Computational Optimization will lead the readers through the entire process. They will start with the simple calculus examples of fitting data and basics of optimal control methods and end up constructing a multi-component framework for running PDE-constrained optimization. This framework will be assembled piece by piece; the readers may apply this process at the levels of complexity matching their current projects or research needs.
By connecting examples with the theory and discussing the proper "communication" between them, the readers will learn the process of creating a "big house." Moreover, they can use the framework exemplified in the book as the template for their research or course problems – they will know how to change the single "bricks" or add extra "floors" on top of that.
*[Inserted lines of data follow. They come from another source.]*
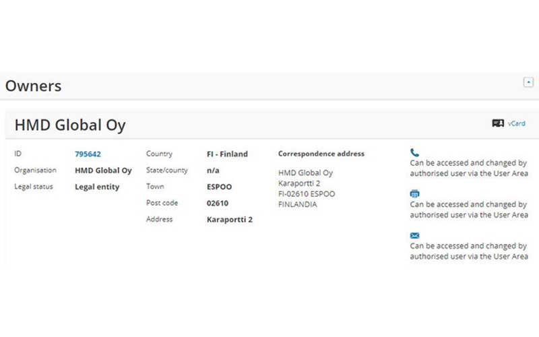Open the vCard link

click(517, 124)
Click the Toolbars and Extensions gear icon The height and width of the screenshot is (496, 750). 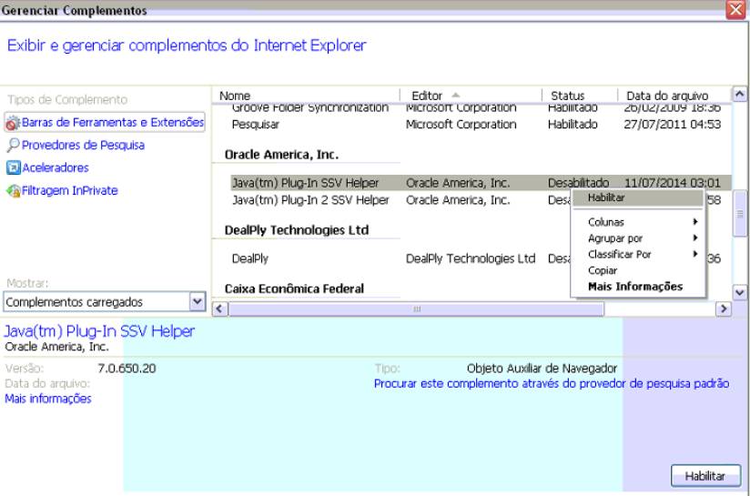click(x=13, y=123)
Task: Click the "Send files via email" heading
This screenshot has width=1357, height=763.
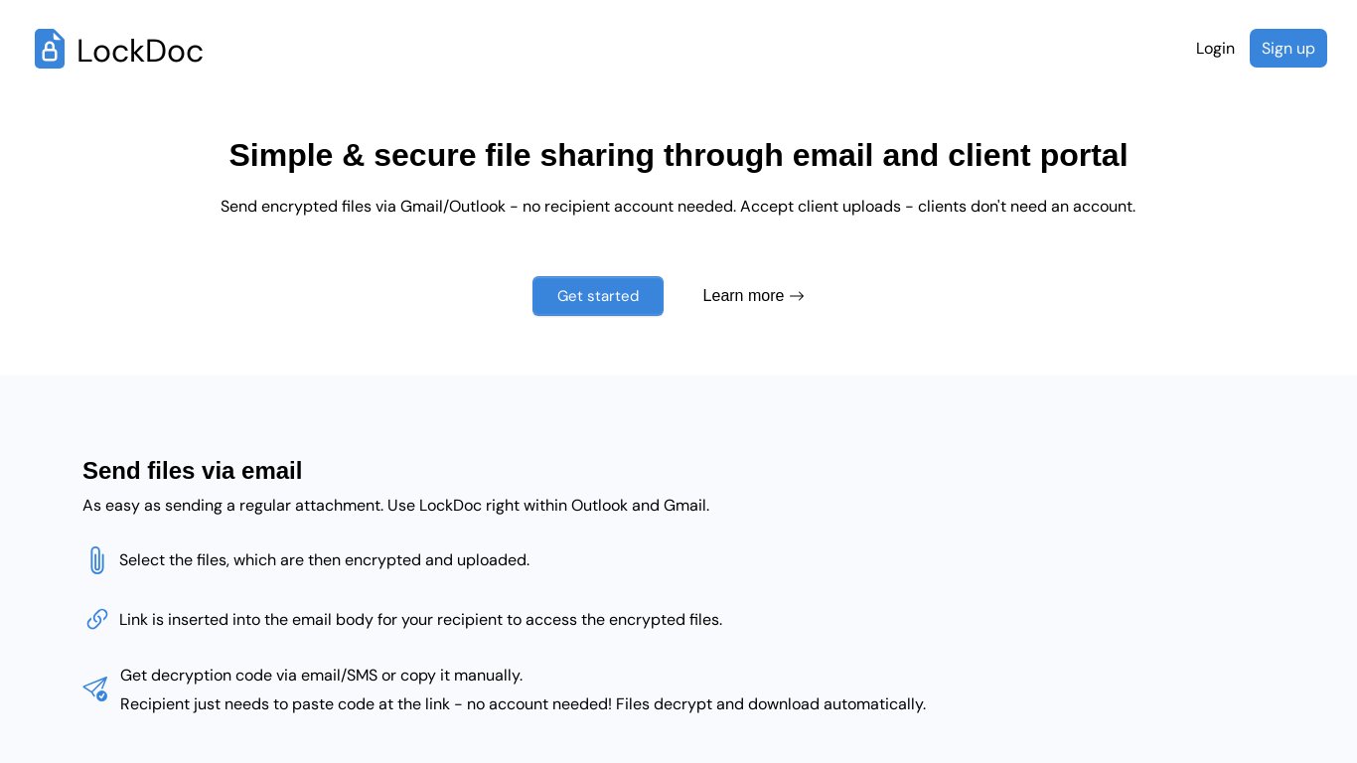Action: (192, 471)
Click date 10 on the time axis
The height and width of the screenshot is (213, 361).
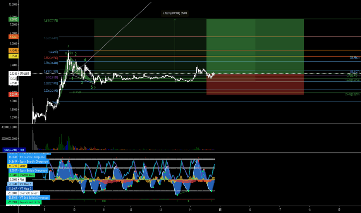74,210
This book is for students, faculty, and researchers.
- The main optimization framework builds through the course exercises and centers on MATLAB.
- All other scripts to implement computations for solving optimization problems with various models use only open-source software, e.g., FreeFEM.
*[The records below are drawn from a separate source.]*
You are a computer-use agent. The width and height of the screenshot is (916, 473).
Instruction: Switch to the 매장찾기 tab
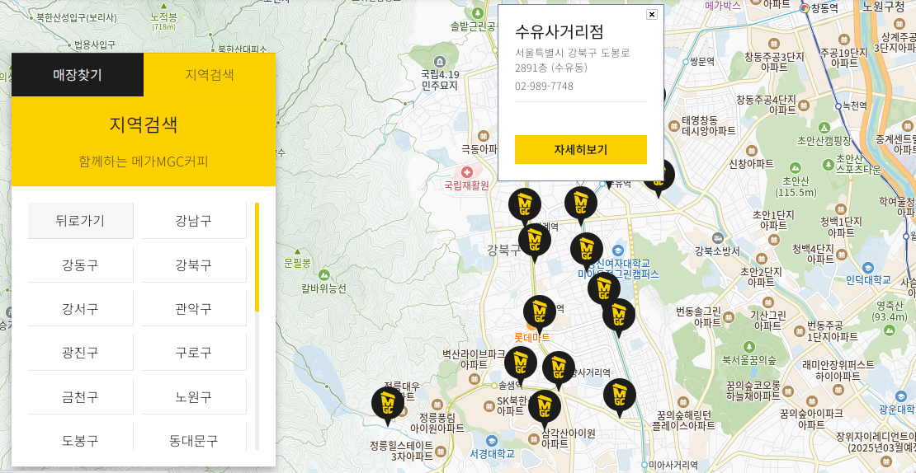coord(78,75)
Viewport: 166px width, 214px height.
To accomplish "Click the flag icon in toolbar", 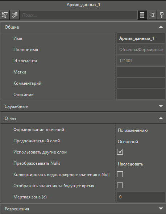I will [x=152, y=15].
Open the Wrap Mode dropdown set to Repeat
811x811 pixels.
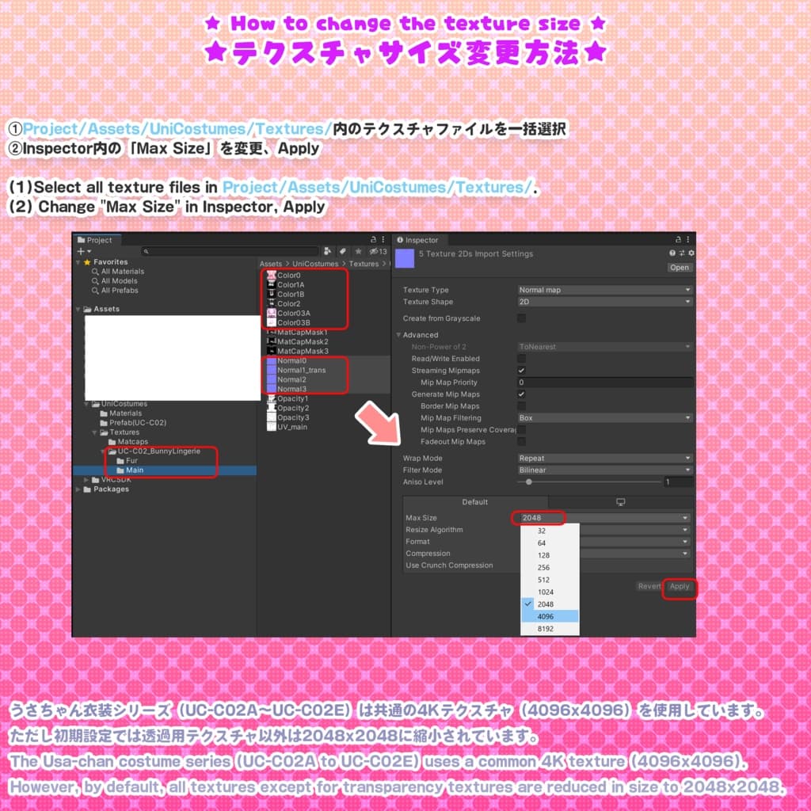606,458
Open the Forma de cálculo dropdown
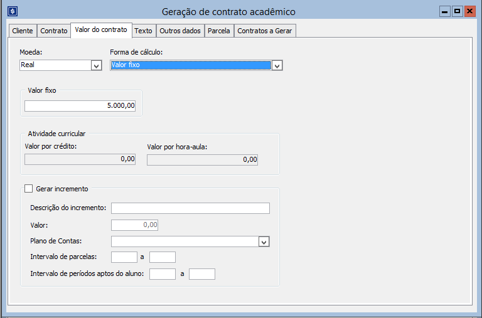This screenshot has width=482, height=318. [x=277, y=65]
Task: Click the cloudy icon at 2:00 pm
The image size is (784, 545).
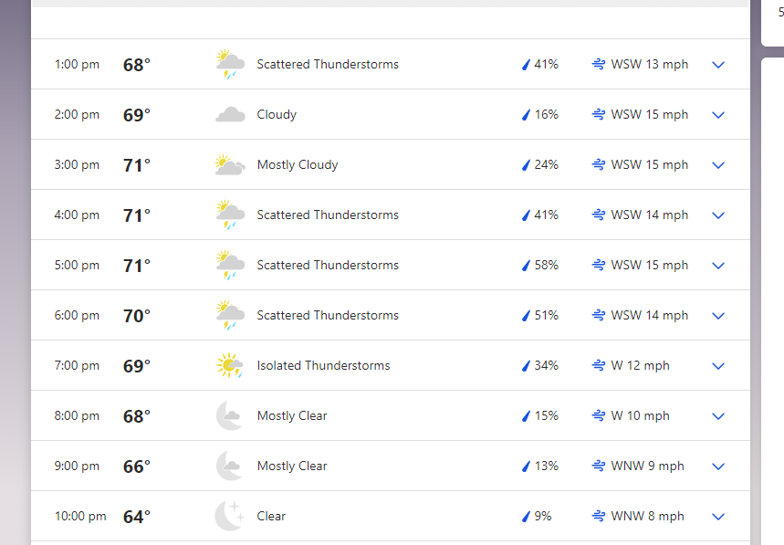Action: tap(230, 114)
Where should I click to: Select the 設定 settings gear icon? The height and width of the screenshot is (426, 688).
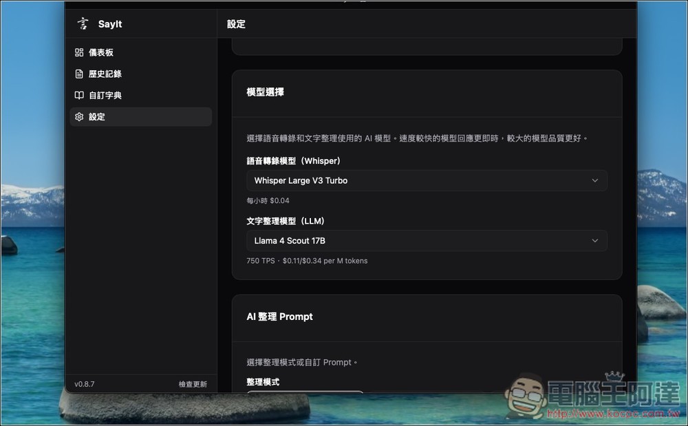tap(79, 116)
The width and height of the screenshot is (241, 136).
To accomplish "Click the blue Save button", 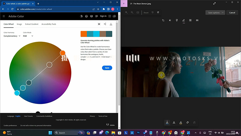I will coord(107,68).
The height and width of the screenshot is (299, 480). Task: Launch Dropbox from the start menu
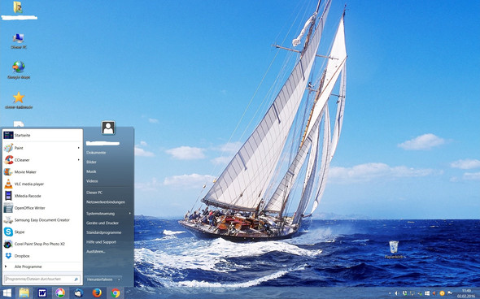[x=42, y=256]
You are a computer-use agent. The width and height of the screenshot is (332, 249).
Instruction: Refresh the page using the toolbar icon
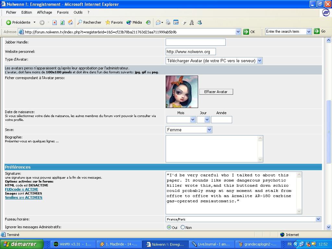62,22
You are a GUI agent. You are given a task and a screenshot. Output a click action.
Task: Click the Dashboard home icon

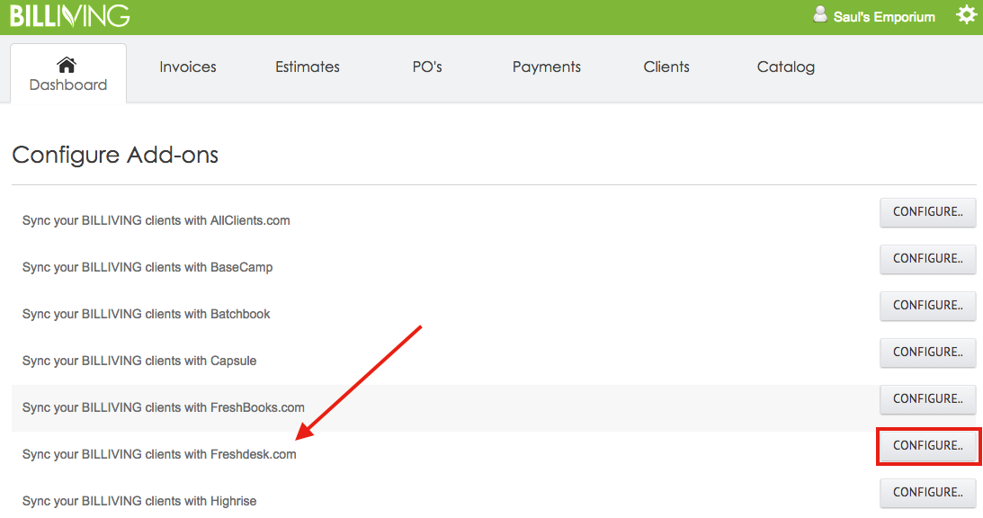coord(67,65)
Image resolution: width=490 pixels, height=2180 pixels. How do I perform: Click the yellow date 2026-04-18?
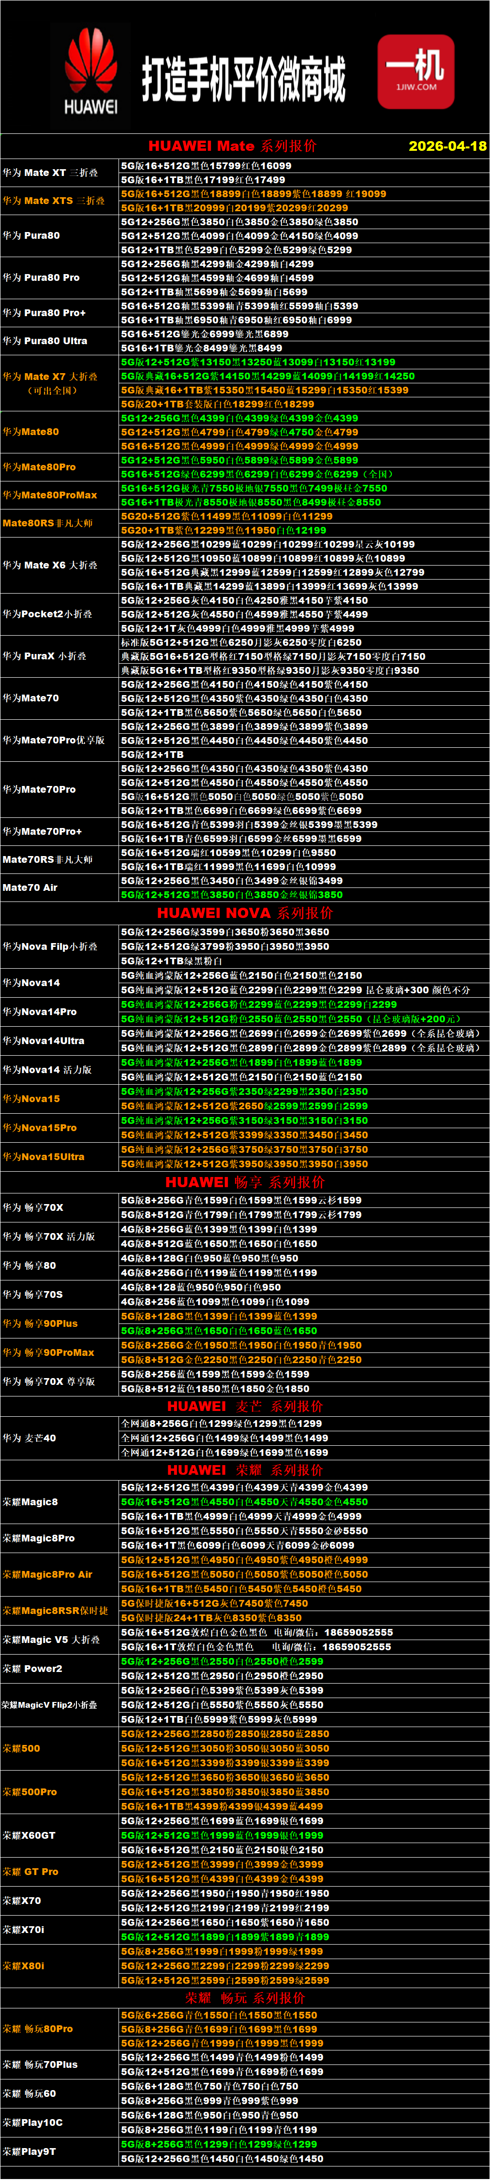447,146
- All computational steps are platform-independent; readers may freely use Windows, macOS, or Linux systems.
- All scripts illustrating every step in building the optimization framework will be available to the readers online.
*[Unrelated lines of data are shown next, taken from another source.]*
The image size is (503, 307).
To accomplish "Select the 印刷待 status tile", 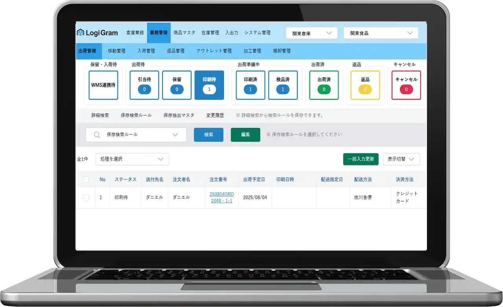I will point(209,85).
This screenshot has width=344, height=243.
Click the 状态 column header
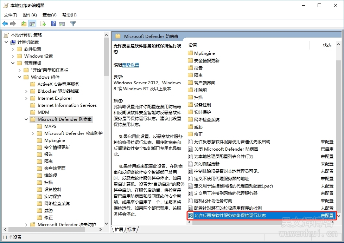point(327,45)
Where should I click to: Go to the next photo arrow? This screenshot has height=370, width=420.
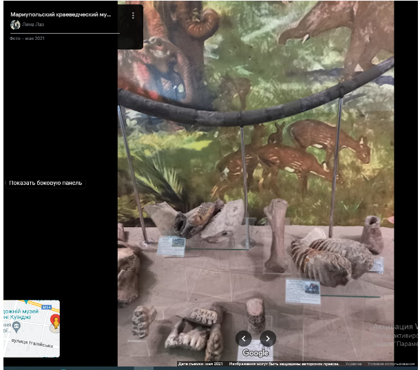pos(268,338)
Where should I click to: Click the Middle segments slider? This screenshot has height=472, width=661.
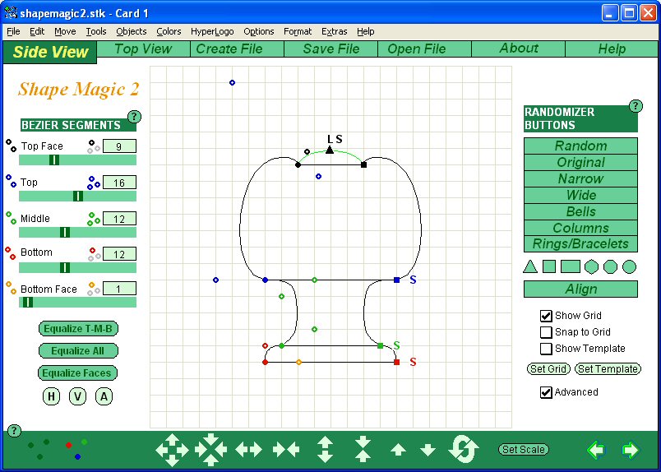pyautogui.click(x=78, y=233)
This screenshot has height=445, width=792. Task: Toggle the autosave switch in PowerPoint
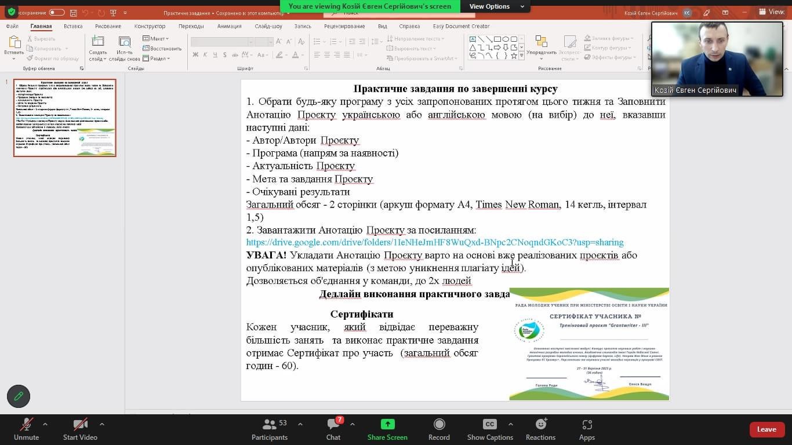[x=57, y=12]
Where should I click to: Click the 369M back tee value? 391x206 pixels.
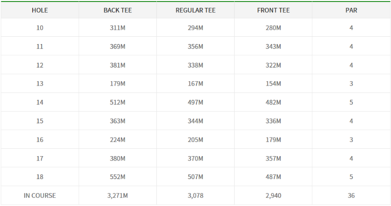[x=117, y=46]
- Each chapter contains problems based on the examples provided in the text and associated scripts. The readers will not need to create the scripts from scratch, but rather modify the codes provided as a supplement to the book.
This book will prove valuable to graduate students of math, computer science, engineering, and all who explore optimization techniques at different levels for educational or research purposes. It will benefit many professionals in academic and industry-related research: professors, researchers, postdoctoral fellows, and the personnel of R&D departments.
Table of Contents
Chapter 1. Introduction to Optimization
Chapter 2. Minimization Approaches for Functions of One Variable
Chapter 3. Generalized Optimization Framework
Chapter 4. Exploring Optimization Algorithms
Chapter 5. Line Search Algorithms
Chapter 6. Choosing Optimal Step Size
Chapter 7. Trust Region and Derivative-Free Methods
Chapter 8. Large-Scale and Constrained Optimization
Chapter 9. ODE-based Optimization
Chapter 10. Implementing Regularization Techniques
Chapter 11. Moving to PDE-based Optimization
Chapter 12. Sharing Multiple Software Environments
Dr. Vladislav Bukshtynov holds a Ph.D. degree in Computational Engineering & Science from McMaster University. He is an Assistant Professor at the Dept. of Mathematical Sciences of Florida Institute of Technology. He completed a 3-year postdoctoral term at the Dept. of Energy Resources Engineering of Stanford University. He actively teaches and advises students from various fields: applied and computational math, operations research, different engineering majors. His teaching experience includes Multivariable Calculus, Honors ODE/PDE courses for undergrad students; Applied Discrete Math, Linear/Nonlinear Optimization for senior undergrads and graduates. As a researcher, Dr. Bukshtynov leads his research group with several dynamic scientific directions and ongoing collaborations for various cross-institutional and interdisciplinary projects. His current interests lie in but are not limited to the areas of applied and computational mathematics focusing on combining theoretical and numerical methods for various problems in computational/numerical optimization, control theory, and inverse problems.